(77) Nero - AE sestertius, A.D. 64-66, 27.04 g. (inv. 91.140).
Obverse: Laureate bust of Nero r.; NERO CLAVDIVS CAESAR AVG(VSTVS) GER(MANICVS) P(ONTIFEX) M(AXIMVS) TR(IBVNICIA) P(OTESTATE) IMP(ERATOR) P(ATER) P(ATRIAE): Nero Claudius Caesar Augustus Germanicus, pontifex maximus, with tribunician power, imperator, father of the country.
Reverse: Triumphal arch with garland across arch; above, emperor in facing quadriga led on l. by Victoria holding wreath and palm, on r. by Pax holding caduceus and cornucopia; below quadriga to l. and r. of attic, figures of soldiers; in niche on l. side of arch, figure of Mars standing r., holding spear in r. and shield in l.; reliefs on piers and bases of arch; S(ENATVS)-C(ONSVLTO): by decree of the Senate.
Provenance: Coin Galleries, 1959.
Bibliography: C.H.V. Sutherland, The Roman Imperial Coinage I: from 31 BC to AD 69, rev. ed. (London 1984) 147; F. Kleiner, The Arch of Nero in Rome (Rome 1985).
Just prior to Nero's accession, the Parthians, people who had long threatened the eastern borders of the empire, captured Armenia.
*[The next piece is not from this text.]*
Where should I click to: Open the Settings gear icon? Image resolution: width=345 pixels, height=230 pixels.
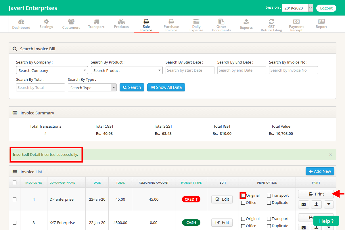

Nero appointed the distinguished general Domitius Corbulo to take charge of the Roman interests in the region, and his successful campaigns from A.D. 58 to 62, as much diplomatic as military, caused the Parthians to withdraw. The triumphal arch depicted on the reverse of this sestertius is thought to be the arch the Senate awarded Nero for the peace that resulted. It was located on the Capitoline Hill.
No traces of it remain; it was probably destroyed after Nero's death.
On top of the arch, Nero in his triumphal quadriga is escorted by Victoria and Pax, representing the peace achieved through the victory in Armenia. The statue of Mars in the niche should be understood as Mars Ultor, in whose temple were kept the Roman standards captured by the Parthians and recovered by Augustus (see nos. 63, 64), thus equating Nero's recent success with the Parthians with that famous achievement of Augustus.